**What you are asked to do:** Set down only what runs from the line containing "[button] (1045, 44)" through the last line of the data, exactly as it reads.

**Supplied material:**
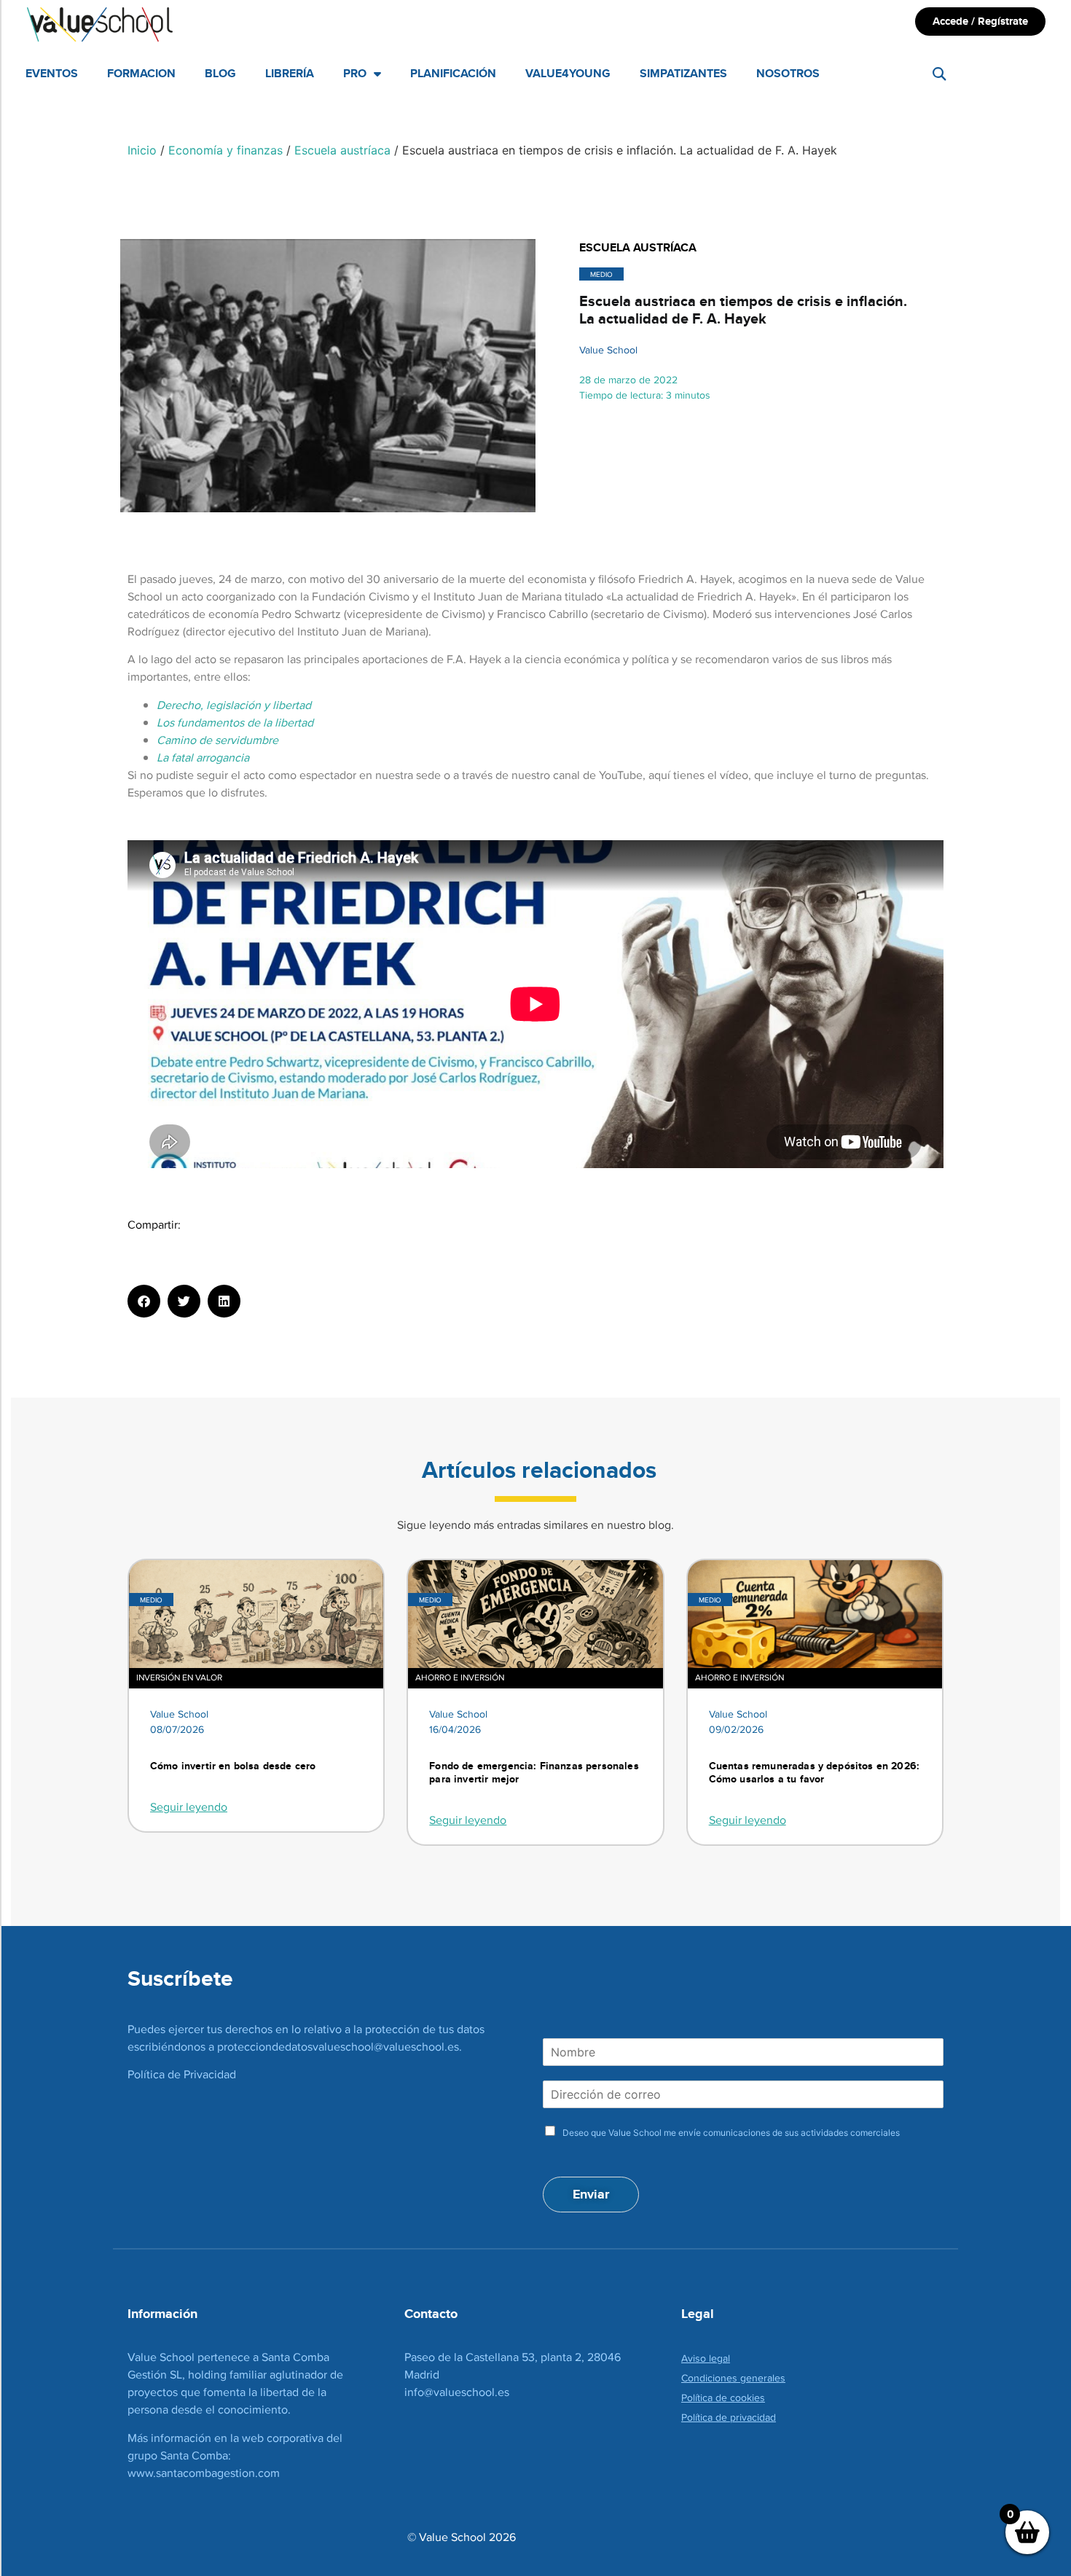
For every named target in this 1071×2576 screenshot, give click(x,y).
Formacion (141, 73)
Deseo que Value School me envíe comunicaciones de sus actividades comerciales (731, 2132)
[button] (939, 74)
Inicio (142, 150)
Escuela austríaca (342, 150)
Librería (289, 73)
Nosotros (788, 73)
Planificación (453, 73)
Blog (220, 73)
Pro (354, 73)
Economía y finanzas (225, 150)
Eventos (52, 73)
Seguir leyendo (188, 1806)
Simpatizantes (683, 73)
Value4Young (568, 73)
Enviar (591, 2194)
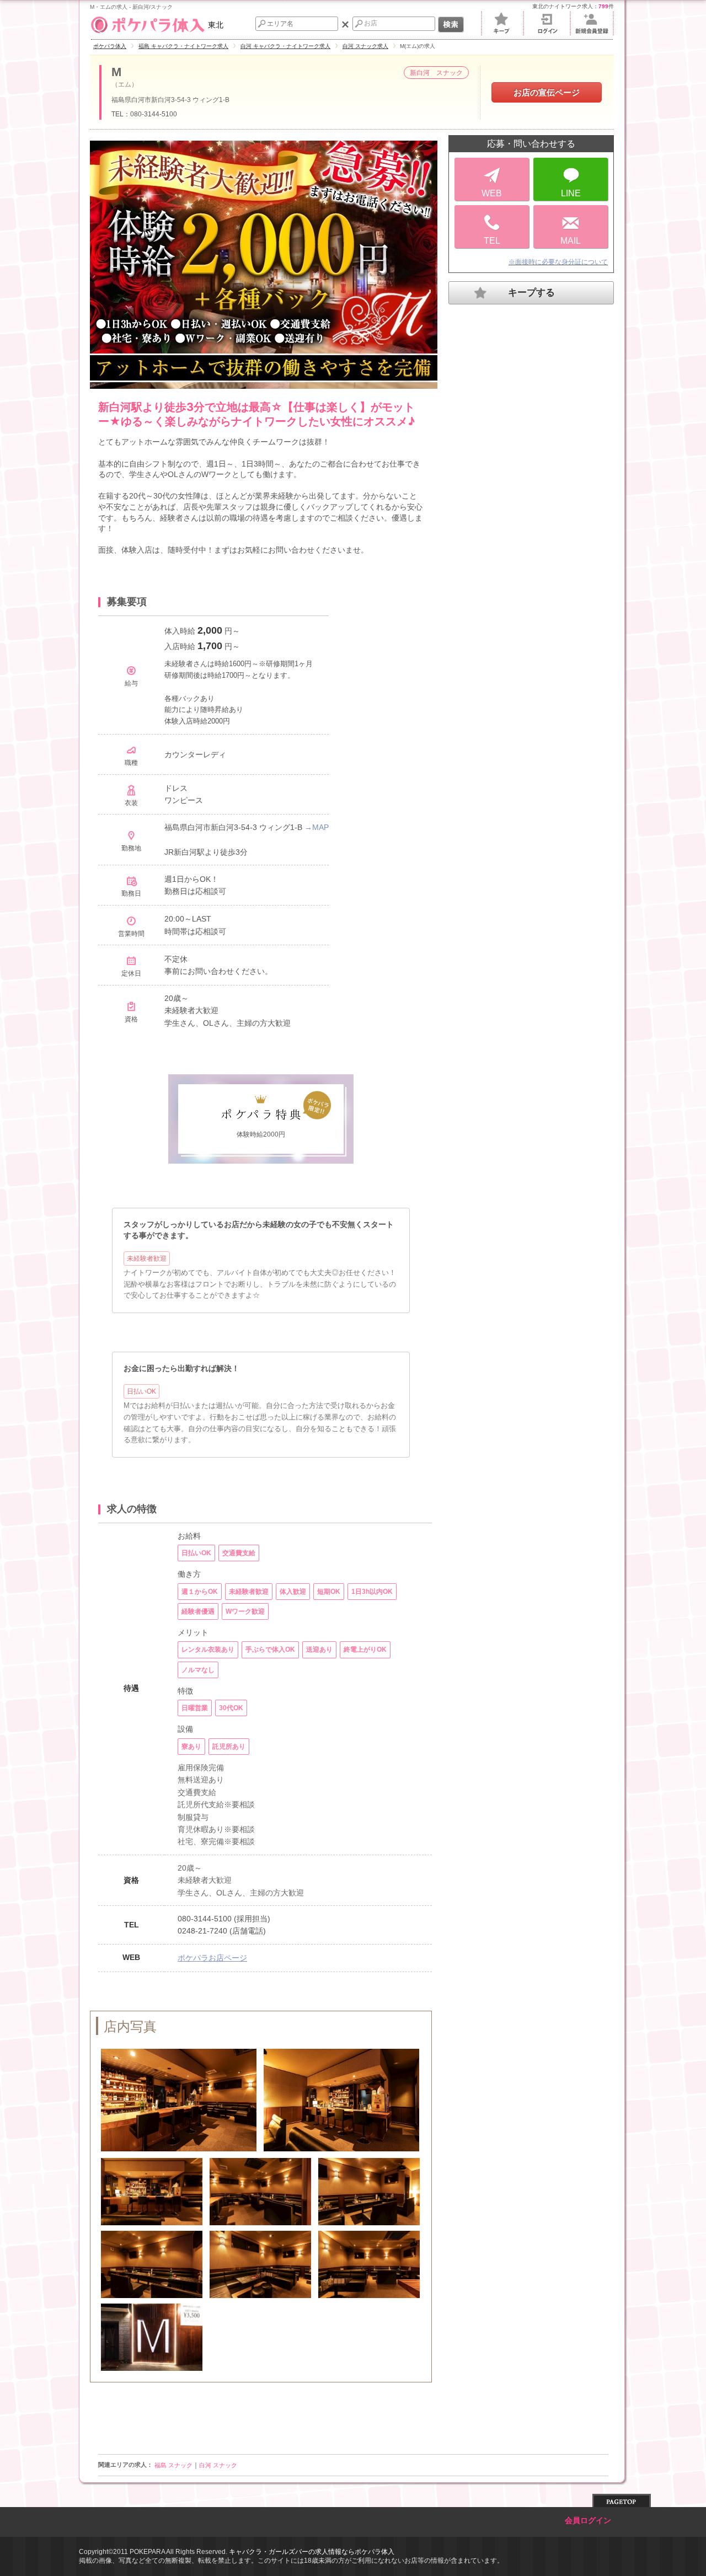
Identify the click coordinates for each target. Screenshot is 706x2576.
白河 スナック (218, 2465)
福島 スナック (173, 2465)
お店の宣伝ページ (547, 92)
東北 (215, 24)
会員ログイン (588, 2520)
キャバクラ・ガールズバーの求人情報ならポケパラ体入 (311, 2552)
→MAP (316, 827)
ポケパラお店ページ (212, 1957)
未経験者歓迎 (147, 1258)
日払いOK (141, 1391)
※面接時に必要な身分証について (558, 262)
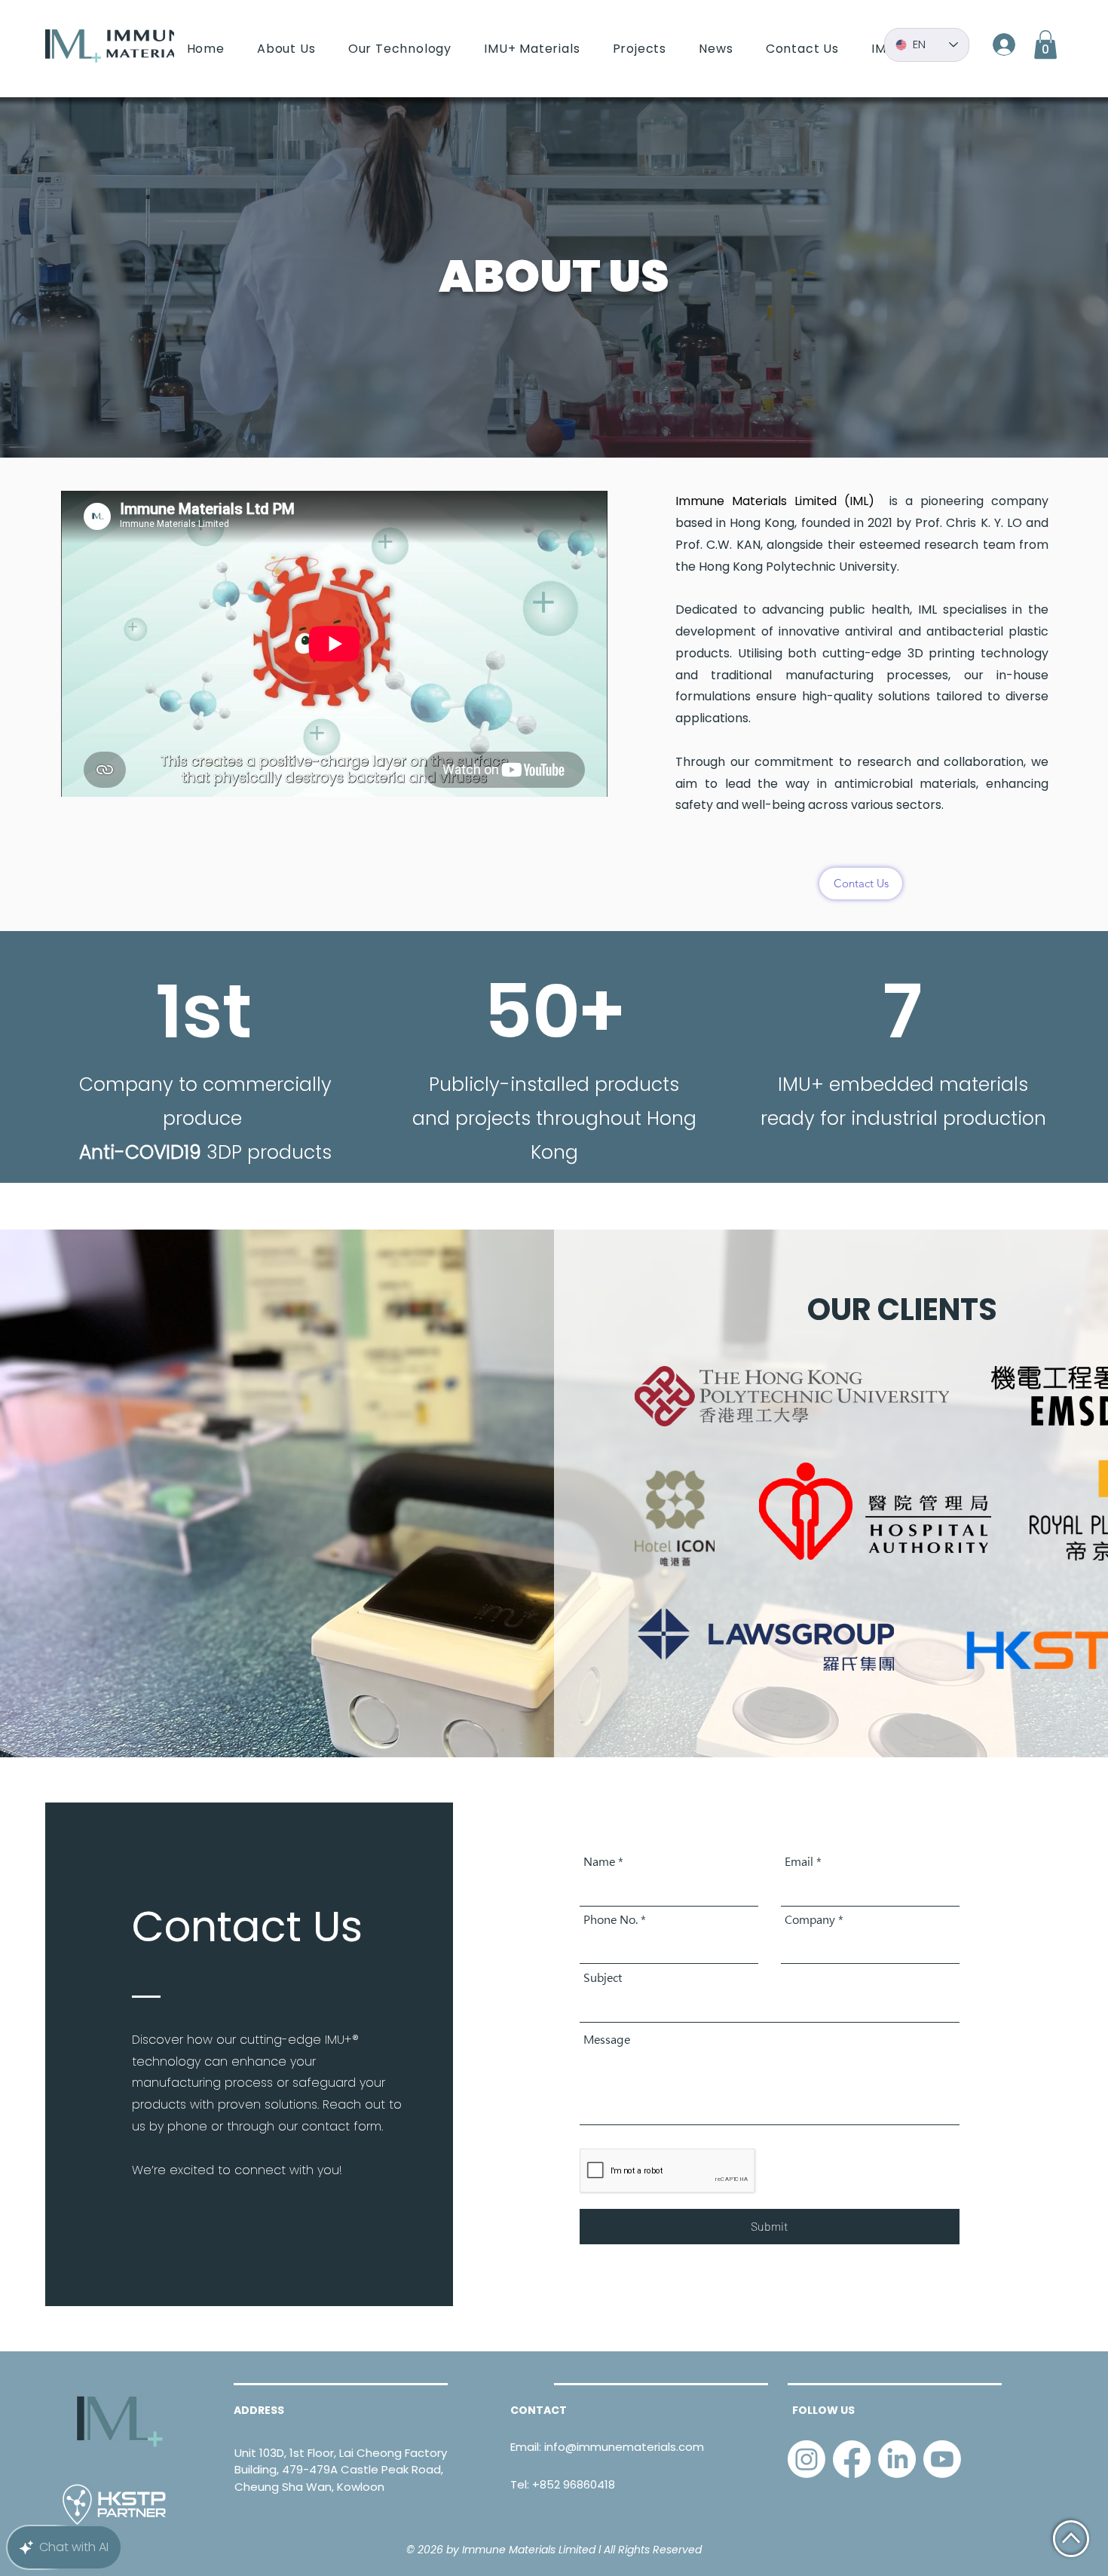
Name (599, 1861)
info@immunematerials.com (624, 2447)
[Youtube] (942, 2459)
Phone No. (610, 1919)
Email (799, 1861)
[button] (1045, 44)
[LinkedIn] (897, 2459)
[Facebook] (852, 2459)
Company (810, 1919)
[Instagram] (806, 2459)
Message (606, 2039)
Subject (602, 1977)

**Answer to the exercise:**
[button] (1045, 44)
[LinkedIn] (897, 2459)
[Facebook] (852, 2459)
Company (810, 1919)
[Instagram] (806, 2459)
Message (606, 2039)
Subject (602, 1977)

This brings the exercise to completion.